Oegroseno Akui Pernah Ditawari Rp1 Miliar, Begini Responsnya

JurnalPatroliNews | Jakarta – Mantan Wakil Kepala Kepolisian Negara Republik Indonesia (Wakapolri), Komjen Pol (Purn) Oegroseno, menjalani pemeriksaan selama sekitar enam jam di Korps Pemberantasan Tindak Pidana Korupsi (Kortas Tipidkor) Polri, Bareskrim Polri, Jakarta Selatan, Kamis (30/7/2026).

Pemeriksaan tersebut dilakukan dalam tahap penyelidikan terkait dugaan korupsi pengadaan lahan Sekolah Polisi Wanita (Sepolwan) di Lembang dan Ciputat.

Kuasa hukum Oegroseno, Yasena, mengatakan kliennya mendapat 17 pokok pertanyaan dari penyelidik. Menurutnya, beberapa pertanyaan memiliki sejumlah sub-poin sehingga pembahasannya berlangsung cukup panjang.

“Isi pemeriksaan ada 17 pertanyaan, tetapi ada yang memiliki beberapa sub-pertanyaan. Ada yang lima, enam, bahkan delapan poin,” ujar Yasena kepada wartawan.

Ia menegaskan seluruh pertanyaan dijawab Oegroseno secara terbuka dan kooperatif.

Materi pemeriksaan berfokus pada proses hibah aset tanah Sepolwan kepada Pemerintah Provinsi DKI Jakarta serta pengadaan lahan untuk perluasan Sekolah Staf dan Pimpinan (Sespim) Polri.

Saat proses tersebut berlangsung pada periode 2011–2012, Oegroseno menjabat sebagai Kepala Lembaga Pendidikan dan Pelatihan (Kalemdiklat) Polri.

Oegroseno menegaskan seluruh proses hibah dilakukan sesuai ketentuan Undang-Undang Nomor 1 Tahun 2004 tentang Perbendaharaan Negara.

“Sesama instansi pemerintah tidak boleh melakukan tukar guling (ruislag).

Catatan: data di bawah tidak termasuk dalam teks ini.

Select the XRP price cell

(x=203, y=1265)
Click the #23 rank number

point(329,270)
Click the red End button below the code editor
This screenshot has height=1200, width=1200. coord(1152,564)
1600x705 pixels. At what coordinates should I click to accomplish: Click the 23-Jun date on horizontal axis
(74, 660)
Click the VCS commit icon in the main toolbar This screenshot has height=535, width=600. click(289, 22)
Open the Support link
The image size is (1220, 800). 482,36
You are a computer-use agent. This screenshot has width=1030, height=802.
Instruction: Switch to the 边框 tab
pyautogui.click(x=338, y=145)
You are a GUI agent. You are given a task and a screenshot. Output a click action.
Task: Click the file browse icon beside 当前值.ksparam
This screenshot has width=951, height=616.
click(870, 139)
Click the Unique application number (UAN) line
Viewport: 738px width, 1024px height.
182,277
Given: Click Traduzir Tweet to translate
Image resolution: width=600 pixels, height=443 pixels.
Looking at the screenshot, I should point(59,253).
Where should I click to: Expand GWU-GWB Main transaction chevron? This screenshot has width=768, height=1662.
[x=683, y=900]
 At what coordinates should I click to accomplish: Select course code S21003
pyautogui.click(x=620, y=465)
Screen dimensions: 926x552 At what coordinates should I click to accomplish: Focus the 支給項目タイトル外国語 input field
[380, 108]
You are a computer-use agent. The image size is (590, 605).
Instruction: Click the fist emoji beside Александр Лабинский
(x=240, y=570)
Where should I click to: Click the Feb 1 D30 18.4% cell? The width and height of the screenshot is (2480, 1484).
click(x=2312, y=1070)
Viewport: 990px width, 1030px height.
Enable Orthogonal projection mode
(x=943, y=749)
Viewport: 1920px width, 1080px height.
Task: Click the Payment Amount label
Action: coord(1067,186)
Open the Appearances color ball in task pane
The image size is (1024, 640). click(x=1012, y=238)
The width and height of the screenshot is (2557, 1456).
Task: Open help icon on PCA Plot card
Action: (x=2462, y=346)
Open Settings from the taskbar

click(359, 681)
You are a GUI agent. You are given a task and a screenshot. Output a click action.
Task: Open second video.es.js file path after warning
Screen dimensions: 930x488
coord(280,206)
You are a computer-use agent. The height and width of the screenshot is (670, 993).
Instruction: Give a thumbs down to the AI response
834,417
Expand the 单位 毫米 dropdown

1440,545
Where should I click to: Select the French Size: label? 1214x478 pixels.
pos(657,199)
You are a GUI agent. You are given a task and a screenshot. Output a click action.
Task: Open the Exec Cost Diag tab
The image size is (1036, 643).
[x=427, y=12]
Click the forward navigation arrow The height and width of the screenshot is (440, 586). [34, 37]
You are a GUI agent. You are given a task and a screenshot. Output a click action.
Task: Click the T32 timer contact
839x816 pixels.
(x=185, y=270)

Yang dilakukan saat itu adalah mekanisme hibah sesuai ketentuan yang berlaku,” ujar Oegroseno usai pemeriksaan.

Setelah hibah selesai pada 2012, Lemdiklat Polri kemudian mengajukan permohonan hibah dana kepada Pemprov DKI Jakarta dengan nilai hampir Rp121 miliar.

Anggaran tersebut direncanakan untuk pembangunan sarana dan prasarana Sespim Polri di Lembang sebesar Rp54 miliar, rehabilitasi fasilitas pendidikan Sepolwan dan Lemdiklat Polri sebesar Rp44 miliar, serta sekitar Rp25 miliar untuk pembelian lahan dalam rangka perluasan aset negara di lingkungan Sespim Polri.

Dana itu juga mencakup pembangunan infrastruktur pendukung, termasuk jembatan. Saat itu harga tanah diperkirakan sekitar Rp500 ribu per meter persegi, sehingga kebutuhan anggaran pembelian lahan diperkirakan mencapai Rp25 miliar.

Oegroseno menjelaskan proses pembelian dilakukan melalui panitia pengadaan tanah yang dibentuk secara resmi.

“Surat perintah panitia memang saya tandatangani, tetapi pelaksana pengadaan dilakukan oleh panitia yang terdiri dari personel Logistik Polri,” jelasnya.

Melalui proses tersebut, Polri akhirnya memperoleh lahan seluas 6,3 hektare, lebih besar dari target awal sekitar 5 hektare, dan pembayaran dilakukan sesuai mekanisme yang berlaku.

Dalam keterangannya, Oegroseno juga mengungkapkan pernah ditawari uang sebesar Rp1 miliar oleh pemilik lahan sebagai bentuk ucapan terima kasih. Namun, ia mengaku menolak pemberian tersebut.

“Saya belajar dari para pimpinan saya terdahulu bahwa anggota Polri tidak boleh menerima uang apa pun dari masyarakat yang berkaitan dengan tugas dan pekerjaan,” tegasnya.

Sebelumnya, Kortas Tipidkor Polri membenarkan tengah melakukan penyelidikan atas dugaan tindak pidana korupsi dalam pengadaan lahan Sepolwan di Lembang dan Ciputat.

Hingga saat ini, perkara tersebut masih berada pada tahap penyelidikan, sehingga belum ada penetapan tersangka. Penyidik masih mengumpulkan keterangan dan alat bukti untuk menentukan ada atau tidaknya unsur tindak pidana dalam proses pengadaan lahan tersebut.